On the other hand, the “lattice map" revealing the interest rate outlook reflects that the Fed will increase the number of interest rate increases from three times to two times next year, but the interest rate futures market recently showed the most interest rate increase in 2009, the Fed The position of further tightening monetary policy is only softened at the most, and the rate hike cycle with the market is approaching the end of the first quarter of next year. There is a clear gap. “Dovish hike" (floating hike) fell short, the results of the interest rate announced that the once sharp rise in US stocks sharply turned around, the three major indexes closed down on Wednesday to the lowest level in more than a year.
The Fed’s interest rate has been particularly eye-catching, mainly thanks to two factors: First, US stocks have fallen more than 10% since the beginning of October, and the Fed will not adjust monetary policy in principle for “trusting the market”, but it is seen from the past. The actual situation may not be the case. According to records, since the 1980s, the Fed has raised interest rates by 76 times, only two of which occurred during the US stock market down cycle, which dates back to 1994. This may be purely coincidental, but investors are betting on “doves raising interest rates" on the occasion of Wall Street’s killings.
Second, US President Trump has repeatedly raised interest rates four times on visits and Twitter posts. This week’s attitude before the interest rate decision is especially “arrogant." Since Powell took over the Fed, most of his time has been quite straight. However, in the past two months, he has been arguing that the US interest rate is far from “neutral". The market hopes to pass the post-meeting statement and Powell’s speech at the press conference to see if the Fed can withstand the political pressure of the White House and independently determine the monetary policy.
In the face of market turmoil and political interference, Powell’s performance at the press conference was surprisingly calm, and the sharp questioning of “wheel warfare” was able to calmly see the tricks. He has repeatedly reiterated that the Fed looks at the overall financial situation. It will only “closely watch" the increase in volatility in individual markets to judge whether the relevant development will adversely affect the macro economy and subtly decently deny the market. Under pressure, rashly adjust the possibility of monetary policy. This is tantamount to pouring cold water on investors who are eager to rescue the Fed. It is no wonder that the US stock market reaction is so negative.

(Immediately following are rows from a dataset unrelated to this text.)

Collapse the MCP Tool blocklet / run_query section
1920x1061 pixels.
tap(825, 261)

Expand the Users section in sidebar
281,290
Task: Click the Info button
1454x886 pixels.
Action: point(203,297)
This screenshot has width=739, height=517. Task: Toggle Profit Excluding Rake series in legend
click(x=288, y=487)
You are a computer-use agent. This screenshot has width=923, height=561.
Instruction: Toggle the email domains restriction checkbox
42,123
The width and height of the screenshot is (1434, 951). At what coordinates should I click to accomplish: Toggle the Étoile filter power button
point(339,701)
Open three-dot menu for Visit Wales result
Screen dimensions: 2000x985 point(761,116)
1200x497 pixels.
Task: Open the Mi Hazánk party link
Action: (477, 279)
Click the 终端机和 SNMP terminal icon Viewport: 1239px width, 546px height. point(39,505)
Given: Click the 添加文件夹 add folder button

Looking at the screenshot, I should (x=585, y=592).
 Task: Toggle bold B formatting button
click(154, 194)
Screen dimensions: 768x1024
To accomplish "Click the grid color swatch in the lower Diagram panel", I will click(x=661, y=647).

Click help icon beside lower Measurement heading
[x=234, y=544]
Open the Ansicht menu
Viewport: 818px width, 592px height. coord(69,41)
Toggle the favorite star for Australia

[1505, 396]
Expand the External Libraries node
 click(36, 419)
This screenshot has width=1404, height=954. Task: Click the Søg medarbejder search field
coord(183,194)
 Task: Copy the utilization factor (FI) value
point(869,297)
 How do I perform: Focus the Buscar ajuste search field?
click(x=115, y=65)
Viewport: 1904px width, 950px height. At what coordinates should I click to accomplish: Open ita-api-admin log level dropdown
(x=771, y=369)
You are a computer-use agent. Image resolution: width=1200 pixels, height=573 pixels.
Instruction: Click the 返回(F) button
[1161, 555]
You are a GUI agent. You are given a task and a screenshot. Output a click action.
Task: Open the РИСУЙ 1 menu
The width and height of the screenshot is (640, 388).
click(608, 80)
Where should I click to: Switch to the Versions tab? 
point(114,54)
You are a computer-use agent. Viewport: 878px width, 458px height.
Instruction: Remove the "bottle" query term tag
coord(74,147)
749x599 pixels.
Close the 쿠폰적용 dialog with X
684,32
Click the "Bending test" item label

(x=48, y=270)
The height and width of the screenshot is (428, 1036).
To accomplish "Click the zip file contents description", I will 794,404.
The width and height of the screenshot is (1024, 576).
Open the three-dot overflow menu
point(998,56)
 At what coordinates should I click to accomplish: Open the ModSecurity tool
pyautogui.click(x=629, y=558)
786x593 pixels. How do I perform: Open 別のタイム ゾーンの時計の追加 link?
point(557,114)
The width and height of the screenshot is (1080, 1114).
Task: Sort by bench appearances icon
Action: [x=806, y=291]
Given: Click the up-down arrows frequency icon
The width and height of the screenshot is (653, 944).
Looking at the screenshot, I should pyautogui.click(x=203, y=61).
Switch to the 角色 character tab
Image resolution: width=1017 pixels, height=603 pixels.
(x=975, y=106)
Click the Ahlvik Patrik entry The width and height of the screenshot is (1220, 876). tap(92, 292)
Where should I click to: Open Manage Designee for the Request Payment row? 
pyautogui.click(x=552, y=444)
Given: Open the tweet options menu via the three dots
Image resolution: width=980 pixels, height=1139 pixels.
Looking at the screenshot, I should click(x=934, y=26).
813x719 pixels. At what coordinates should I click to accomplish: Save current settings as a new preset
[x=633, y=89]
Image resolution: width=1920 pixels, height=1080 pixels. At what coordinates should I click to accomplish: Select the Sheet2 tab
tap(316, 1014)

Regarding Trump’s speech attacks, Powell simply took the “congressional mandate" as a shield to make the media that entangled the Fed’s independence arbitrarily confusing. However, after Yellen’s unloading of the Fed’s chairman’s burden, he described his heartfelt feelings and described his decision to raise the interest rate every time. He always looked at the madman’s post in a treacherous manner, and he never saw the political pressure, not necessarily the central bank’s helm. The truth. However, what is in his place today is Powell. In addition to the hardship of the Fed’s independence, what kind of position can the media expect him to make?
Oil prices have recently plunged, and data on the US property market and auto sales have begun to reflect signs of economic slowdown. The long-term debts of the US are still upside down, and the recession seems to be close at hand. However, Powell not only failed to meet the expectations of the “Dove Rate hike" generation, but also emphasized the “automatic operation" (on autopilot) of the $50 billion monthly reduction in the balance sheet.
Hong Kong’s capital supply is still abundant. After the Federal Reserve has raised interest rates by a quarter, Hong Kong banks have not followed suit, and the best interest rates of the four major banks have remained unchanged. It is worth noting that although the market has repeatedly issued “warnings" to policy makers, the Fed’s attitude in raising interest rates has not changed significantly. Before the US economy fell into recession twice, the Fed lowered the interest rate on the grounds that the unemployment rate fell enough to stimulate prices and wages. It turned a blind eye to the alarm that the bond market had already sounded, and later proved that policy makers overestimated inflation. Underestimating the risk of recession, I hope this history will not repeat itself.